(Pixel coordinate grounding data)
BEGIN
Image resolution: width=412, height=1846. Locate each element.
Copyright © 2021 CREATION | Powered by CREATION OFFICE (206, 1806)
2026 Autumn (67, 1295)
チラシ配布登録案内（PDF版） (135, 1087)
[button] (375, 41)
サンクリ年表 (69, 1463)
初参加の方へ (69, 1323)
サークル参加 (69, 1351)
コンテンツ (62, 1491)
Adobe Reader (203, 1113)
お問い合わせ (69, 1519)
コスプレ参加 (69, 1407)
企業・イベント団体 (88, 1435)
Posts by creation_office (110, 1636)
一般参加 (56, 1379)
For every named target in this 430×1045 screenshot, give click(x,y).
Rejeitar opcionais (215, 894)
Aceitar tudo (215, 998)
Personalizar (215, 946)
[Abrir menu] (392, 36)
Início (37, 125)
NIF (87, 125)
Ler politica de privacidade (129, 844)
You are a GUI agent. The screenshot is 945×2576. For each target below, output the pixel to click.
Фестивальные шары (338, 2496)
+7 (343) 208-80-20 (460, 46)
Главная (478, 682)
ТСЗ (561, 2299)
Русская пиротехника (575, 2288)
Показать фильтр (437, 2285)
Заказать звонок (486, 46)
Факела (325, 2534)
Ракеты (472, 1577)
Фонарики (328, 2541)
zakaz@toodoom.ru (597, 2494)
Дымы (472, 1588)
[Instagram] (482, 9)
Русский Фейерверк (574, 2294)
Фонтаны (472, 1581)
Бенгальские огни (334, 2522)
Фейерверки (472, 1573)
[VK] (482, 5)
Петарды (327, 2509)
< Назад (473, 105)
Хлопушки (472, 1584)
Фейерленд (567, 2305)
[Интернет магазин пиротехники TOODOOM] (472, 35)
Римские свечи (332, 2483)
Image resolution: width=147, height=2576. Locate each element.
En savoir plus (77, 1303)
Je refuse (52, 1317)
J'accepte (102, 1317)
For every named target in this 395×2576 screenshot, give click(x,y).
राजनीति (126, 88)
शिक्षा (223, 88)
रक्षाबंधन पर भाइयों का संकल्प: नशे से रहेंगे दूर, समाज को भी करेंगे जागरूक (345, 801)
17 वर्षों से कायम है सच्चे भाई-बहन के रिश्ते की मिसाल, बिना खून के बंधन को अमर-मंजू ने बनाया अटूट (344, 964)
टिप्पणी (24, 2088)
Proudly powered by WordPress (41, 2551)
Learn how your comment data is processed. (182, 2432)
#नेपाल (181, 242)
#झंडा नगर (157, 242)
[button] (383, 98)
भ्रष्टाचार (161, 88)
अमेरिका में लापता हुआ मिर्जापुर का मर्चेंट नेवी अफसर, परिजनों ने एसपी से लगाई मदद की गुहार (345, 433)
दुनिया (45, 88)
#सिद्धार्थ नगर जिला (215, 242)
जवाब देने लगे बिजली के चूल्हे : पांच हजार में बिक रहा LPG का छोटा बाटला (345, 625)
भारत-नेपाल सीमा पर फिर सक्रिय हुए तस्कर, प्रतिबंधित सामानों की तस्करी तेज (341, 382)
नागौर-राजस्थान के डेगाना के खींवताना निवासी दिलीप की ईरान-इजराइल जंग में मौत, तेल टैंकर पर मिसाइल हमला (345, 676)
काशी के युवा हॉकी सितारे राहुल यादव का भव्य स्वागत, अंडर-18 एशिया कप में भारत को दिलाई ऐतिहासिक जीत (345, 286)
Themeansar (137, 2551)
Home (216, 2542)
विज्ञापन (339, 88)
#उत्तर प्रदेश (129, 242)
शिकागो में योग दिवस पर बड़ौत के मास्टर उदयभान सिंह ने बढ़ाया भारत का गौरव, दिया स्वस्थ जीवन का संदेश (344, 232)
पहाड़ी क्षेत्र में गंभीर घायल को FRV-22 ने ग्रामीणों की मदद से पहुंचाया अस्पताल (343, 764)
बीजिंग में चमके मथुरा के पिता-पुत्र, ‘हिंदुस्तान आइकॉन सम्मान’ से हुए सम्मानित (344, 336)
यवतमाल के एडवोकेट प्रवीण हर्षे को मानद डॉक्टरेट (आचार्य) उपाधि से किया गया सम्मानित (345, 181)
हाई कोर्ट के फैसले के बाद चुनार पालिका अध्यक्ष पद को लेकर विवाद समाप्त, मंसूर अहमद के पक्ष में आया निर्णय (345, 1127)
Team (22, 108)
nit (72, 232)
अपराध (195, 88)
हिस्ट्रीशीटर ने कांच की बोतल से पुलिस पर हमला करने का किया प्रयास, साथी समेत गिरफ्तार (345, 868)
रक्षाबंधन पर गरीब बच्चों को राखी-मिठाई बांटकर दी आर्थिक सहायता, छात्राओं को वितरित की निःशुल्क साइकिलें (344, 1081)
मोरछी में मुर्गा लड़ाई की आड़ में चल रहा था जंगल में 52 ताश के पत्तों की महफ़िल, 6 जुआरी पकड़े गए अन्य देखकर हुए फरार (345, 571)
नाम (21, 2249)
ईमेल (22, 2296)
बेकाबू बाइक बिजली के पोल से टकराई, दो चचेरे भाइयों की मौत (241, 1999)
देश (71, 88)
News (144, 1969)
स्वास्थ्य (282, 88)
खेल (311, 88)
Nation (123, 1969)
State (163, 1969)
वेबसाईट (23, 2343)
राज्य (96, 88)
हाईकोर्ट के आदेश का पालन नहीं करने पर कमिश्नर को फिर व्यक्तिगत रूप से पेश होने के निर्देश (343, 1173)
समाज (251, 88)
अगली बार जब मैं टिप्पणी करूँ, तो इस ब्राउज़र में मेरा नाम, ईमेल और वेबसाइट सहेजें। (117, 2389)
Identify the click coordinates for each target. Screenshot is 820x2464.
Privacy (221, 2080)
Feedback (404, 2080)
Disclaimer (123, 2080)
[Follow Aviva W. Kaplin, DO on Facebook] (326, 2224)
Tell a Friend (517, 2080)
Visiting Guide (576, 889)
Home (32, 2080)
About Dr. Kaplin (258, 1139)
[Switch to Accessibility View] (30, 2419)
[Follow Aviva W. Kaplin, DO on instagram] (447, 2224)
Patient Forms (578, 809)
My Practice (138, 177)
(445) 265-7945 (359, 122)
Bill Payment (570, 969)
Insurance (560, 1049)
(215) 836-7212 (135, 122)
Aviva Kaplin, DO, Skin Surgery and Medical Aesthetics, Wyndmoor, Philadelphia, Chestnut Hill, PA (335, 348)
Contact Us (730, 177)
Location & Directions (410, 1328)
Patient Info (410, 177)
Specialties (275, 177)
END
▸ **What to do**:
Send back an exact copy of only the lines from the line with "Aceitar tudo (215, 998)" up to and including the line with "Заказать звонок (486, 46)" in the data above.

▸ **Reply**:
Aceitar tudo (215, 998)
Personalizar (215, 946)
[Abrir menu] (392, 36)
Início (37, 125)
NIF (87, 125)
Ler politica de privacidade (129, 844)
You are a GUI agent. The screenshot is 945×2576. For each target below, output the pixel to click.
Фестивальные шары (338, 2496)
+7 (343) 208-80-20 (460, 46)
Главная (478, 682)
ТСЗ (561, 2299)
Русская пиротехника (575, 2288)
Показать фильтр (437, 2285)
Заказать звонок (486, 46)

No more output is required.